• [Aim of the exercise]
Each record is to be printed exactly as given, down to the last mark.
━━ Dataset extract
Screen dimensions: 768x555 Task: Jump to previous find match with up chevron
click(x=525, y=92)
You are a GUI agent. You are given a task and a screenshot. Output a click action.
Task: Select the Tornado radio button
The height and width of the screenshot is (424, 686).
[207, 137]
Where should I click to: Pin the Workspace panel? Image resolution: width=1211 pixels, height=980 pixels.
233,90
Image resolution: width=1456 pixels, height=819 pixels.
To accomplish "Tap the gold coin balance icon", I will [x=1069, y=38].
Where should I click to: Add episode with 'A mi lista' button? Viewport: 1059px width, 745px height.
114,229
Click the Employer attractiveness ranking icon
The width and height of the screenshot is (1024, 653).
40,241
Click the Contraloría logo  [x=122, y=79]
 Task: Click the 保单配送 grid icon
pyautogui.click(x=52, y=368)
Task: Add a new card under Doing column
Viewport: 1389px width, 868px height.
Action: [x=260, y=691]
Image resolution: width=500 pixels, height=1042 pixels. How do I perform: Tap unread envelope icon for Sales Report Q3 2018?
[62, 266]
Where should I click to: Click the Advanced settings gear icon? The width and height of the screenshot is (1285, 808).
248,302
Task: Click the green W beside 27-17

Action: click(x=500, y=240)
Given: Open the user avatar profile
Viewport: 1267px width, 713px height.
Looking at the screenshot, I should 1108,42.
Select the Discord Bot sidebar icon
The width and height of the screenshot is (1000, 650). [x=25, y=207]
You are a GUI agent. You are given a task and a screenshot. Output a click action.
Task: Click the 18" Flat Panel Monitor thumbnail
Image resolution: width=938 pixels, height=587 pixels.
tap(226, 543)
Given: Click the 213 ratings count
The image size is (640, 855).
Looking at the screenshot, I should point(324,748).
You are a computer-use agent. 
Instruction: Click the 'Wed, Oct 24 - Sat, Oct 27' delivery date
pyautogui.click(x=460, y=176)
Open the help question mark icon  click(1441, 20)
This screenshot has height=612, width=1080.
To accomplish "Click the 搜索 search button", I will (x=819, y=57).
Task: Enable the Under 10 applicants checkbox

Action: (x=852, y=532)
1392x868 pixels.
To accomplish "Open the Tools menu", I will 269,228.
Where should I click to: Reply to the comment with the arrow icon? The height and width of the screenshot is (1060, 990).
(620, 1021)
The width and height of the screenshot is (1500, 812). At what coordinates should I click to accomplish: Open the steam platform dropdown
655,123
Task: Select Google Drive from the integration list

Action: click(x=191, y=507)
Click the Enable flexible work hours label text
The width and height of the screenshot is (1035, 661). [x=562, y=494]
━━━━
• [Answer]
Screen dimensions: 768x555 Task: Jump to previous find match with up chevron
click(x=525, y=92)
You are a GUI agent. You are given a task and a screenshot. Output a click action.
Task: Select the Tornado radio button
The height and width of the screenshot is (424, 686).
[207, 137]
Where should I click to: Pin the Workspace panel? Image resolution: width=1211 pixels, height=980 pixels.
233,90
Image resolution: width=1456 pixels, height=819 pixels.
To accomplish "Tap the gold coin balance icon", I will [x=1069, y=38].
Where should I click to: Add episode with 'A mi lista' button? Viewport: 1059px width, 745px height.
114,229
Click the Employer attractiveness ranking icon
The width and height of the screenshot is (1024, 653).
40,241
Click the Contraloría logo  [x=122, y=79]
 Task: Click the 保单配送 grid icon
pyautogui.click(x=52, y=368)
Task: Add a new card under Doing column
Viewport: 1389px width, 868px height.
Action: [x=260, y=691]
Image resolution: width=500 pixels, height=1042 pixels. How do I perform: Tap unread envelope icon for Sales Report Q3 2018?
[62, 266]
Where should I click to: Click the Advanced settings gear icon? The width and height of the screenshot is (1285, 808).
248,302
Task: Click the green W beside 27-17

Action: click(x=500, y=240)
Given: Open the user avatar profile
Viewport: 1267px width, 713px height.
Looking at the screenshot, I should 1108,42.
Select the Discord Bot sidebar icon
The width and height of the screenshot is (1000, 650). [x=25, y=207]
You are a GUI agent. You are given a task and a screenshot. Output a click action.
Task: Click the 18" Flat Panel Monitor thumbnail
Image resolution: width=938 pixels, height=587 pixels.
tap(226, 543)
Given: Click the 213 ratings count
The image size is (640, 855).
Looking at the screenshot, I should point(324,748).
You are a computer-use agent. 
Instruction: Click the 'Wed, Oct 24 - Sat, Oct 27' delivery date
pyautogui.click(x=460, y=176)
Open the help question mark icon  click(1441, 20)
This screenshot has height=612, width=1080.
To accomplish "Click the 搜索 search button", I will (x=819, y=57).
Task: Enable the Under 10 applicants checkbox

Action: (x=852, y=532)
1392x868 pixels.
To accomplish "Open the Tools menu", I will 269,228.
Where should I click to: Reply to the comment with the arrow icon? The height and width of the screenshot is (1060, 990).
(620, 1021)
The width and height of the screenshot is (1500, 812). At what coordinates should I click to accomplish: Open the steam platform dropdown
655,123
Task: Select Google Drive from the integration list

Action: click(x=191, y=507)
Click the Enable flexible work hours label text
The width and height of the screenshot is (1035, 661). [x=562, y=494]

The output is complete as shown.